Live Performance
Live Performance and Getting Paid for Gigs
Playing live is a core part of many musicians' careers and income. Understanding your rights around fees, contracts, and what to expect from venues helps ensure you get paid fairly and professionally for your performances.
What this means in practice
A live performance creates several admin trails at once. There is the booking agreement with the venue, promoter, agent or client. There is the fee and invoice trail. There may be PRS live performance royalties for songs performed. There are also practical obligations around sound, load-in, cancellation, travel, accommodation and access. Many gig problems begin before the show: no written fee, unclear door split, no settlement process, missing tech spec, vague set length, no cancellation position, or nobody named as the person responsible for payment. For artists, the goal is to make every gig repeatable: confirm the commercial terms, deliver the performance, submit the invoice, report the setlist where relevant, and keep the records that prove what happened.
What this guide covers
Fixed fee, door split or guarantee
A fixed fee is usually clearer than a vague share of the door. If the deal is a door split, agree the percentage, what costs are deducted first, ticket price, guest list rules, settlement time and who provides attendance figures. For support slots, festivals and showcases, confirm whether expenses, backline, travel, accommodation, merch sales and guest list access are included.
Report live performances
If you are a PRS member and perform your own songs live, reporting setlists helps connect live usage to songwriter royalties. Keep the venue, date, setlist, song durations if available, billing position and promoter details. This applies beyond traditional gigs. DJ sets, tours, festivals and certain busking situations may all have different reporting routes or rules.

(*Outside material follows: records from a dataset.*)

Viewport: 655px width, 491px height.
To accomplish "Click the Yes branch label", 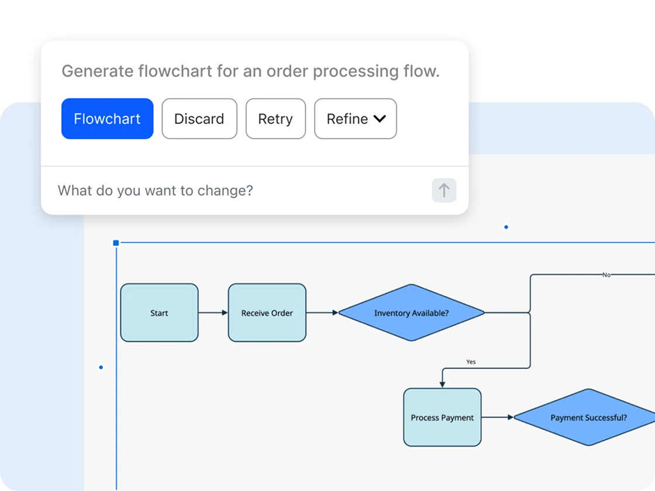I will coord(470,362).
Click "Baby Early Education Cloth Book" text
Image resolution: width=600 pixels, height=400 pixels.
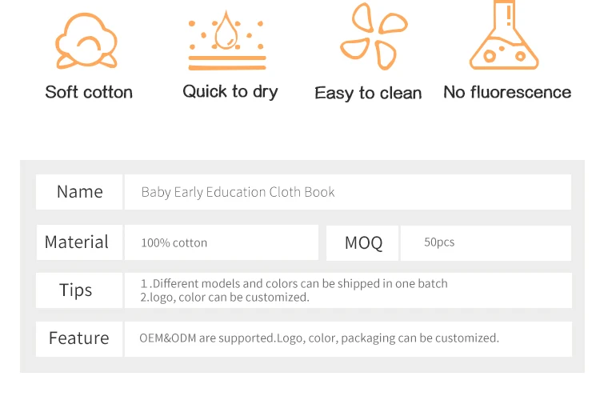click(238, 192)
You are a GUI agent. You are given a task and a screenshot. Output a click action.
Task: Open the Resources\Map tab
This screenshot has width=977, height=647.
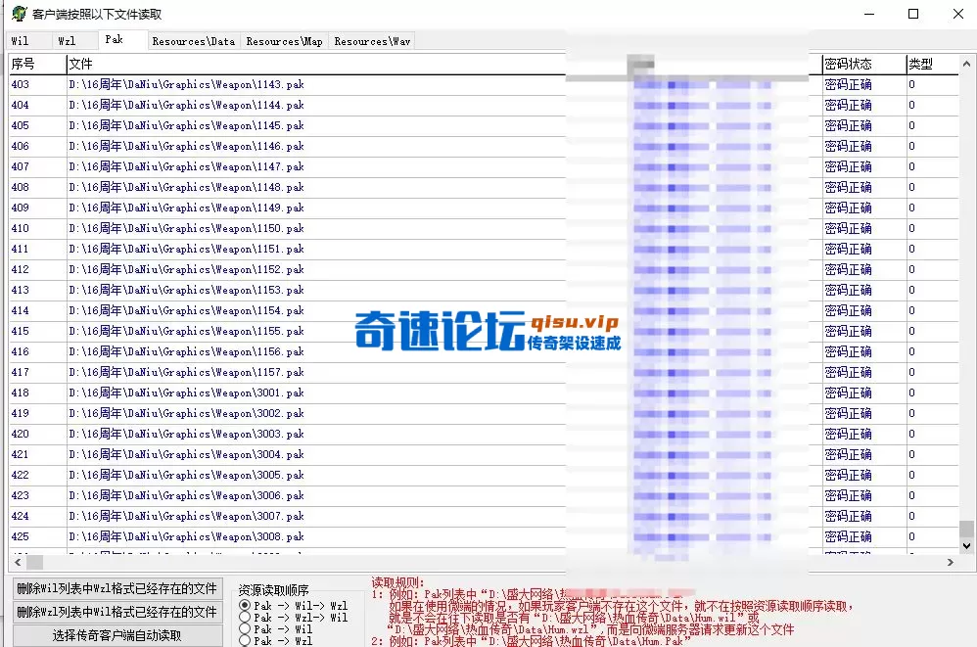tap(283, 40)
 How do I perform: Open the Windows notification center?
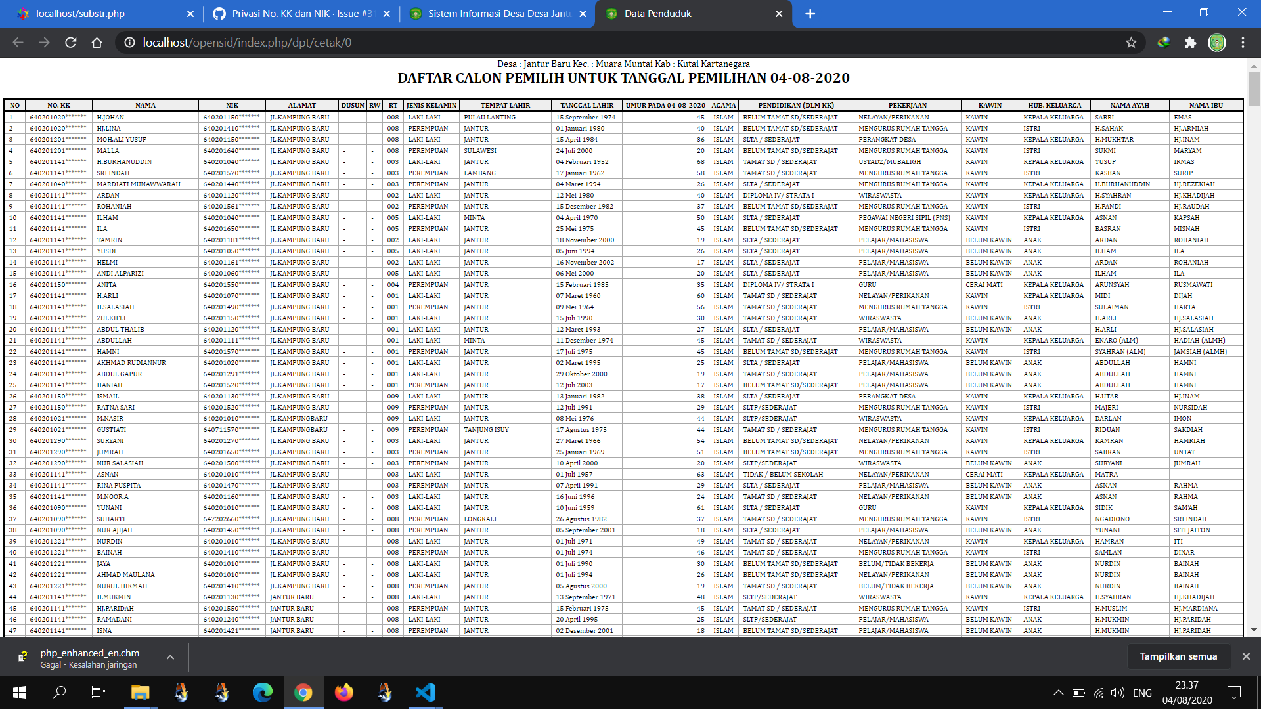1234,693
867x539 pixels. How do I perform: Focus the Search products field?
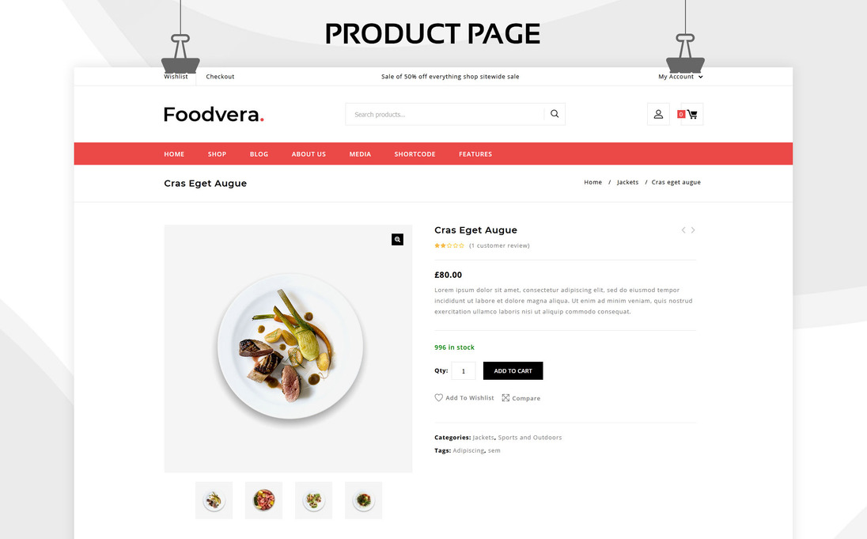click(x=445, y=114)
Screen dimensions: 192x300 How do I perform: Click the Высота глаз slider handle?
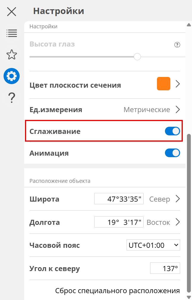pos(137,57)
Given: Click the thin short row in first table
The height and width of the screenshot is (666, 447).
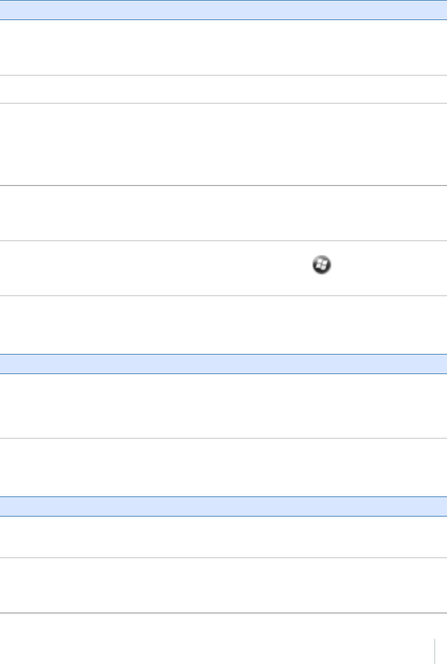Looking at the screenshot, I should click(223, 90).
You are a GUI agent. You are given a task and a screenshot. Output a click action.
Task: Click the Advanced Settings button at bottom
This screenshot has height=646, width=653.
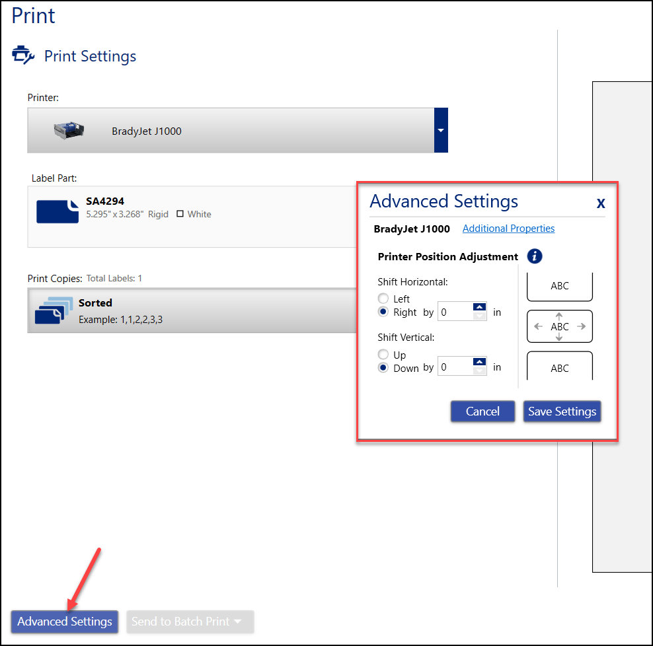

Protect the relationship while protecting the fee
Most late gig payments are resolved by good records and calm follow-up. Send the invoice promptly, include the agreed fee and booking reference, and chase with the original confirmation attached. If there is a dispute, write down the facts: who booked you, who approved the fee, what was performed, when payment was due and what responses you received.
Live Performance Checklist
- Agree the fee in writing before the gig
- Clarify payment method and timing
- Confirm technical requirements and backline
- Check load-in times and sound check arrangements
- Understand ticket split vs fixed fee arrangements
- Get contact details for the day-of-show person
- Send an invoice promptly after the performance
- Log the gig for PRS live performance claims
This checklist is for general education only and is not legal, tax or financial advice.
Common mistakes to avoid
Records to keep
Educational Disclaimer: This guide is for general educational purposes only and does not constitute legal, tax or financial advice. The information provided is based on publicly available resources and may not reflect the most current legal developments. Always consult with qualified professionals for advice specific to your situation. Musicians Rights UK is not a trade union, collecting society, law firm, royalty collection society, publishing administrator or government body.
Quick answers
Should a gig fee be agreed in writing?
Yes. Even a short email or booking confirmation should state the fee, date, set length, payment timing, expenses and cancellation terms.
Can live gigs generate PRS royalties?
Yes, where qualifying works are performed and reported through the correct PRS route. Songwriters should keep setlists and report eligible performances.
What records help with unpaid gig fees?
Keep the booking confirmation, fee agreement, invoice, messages, set time, venue details, settlement notes and payment chasers.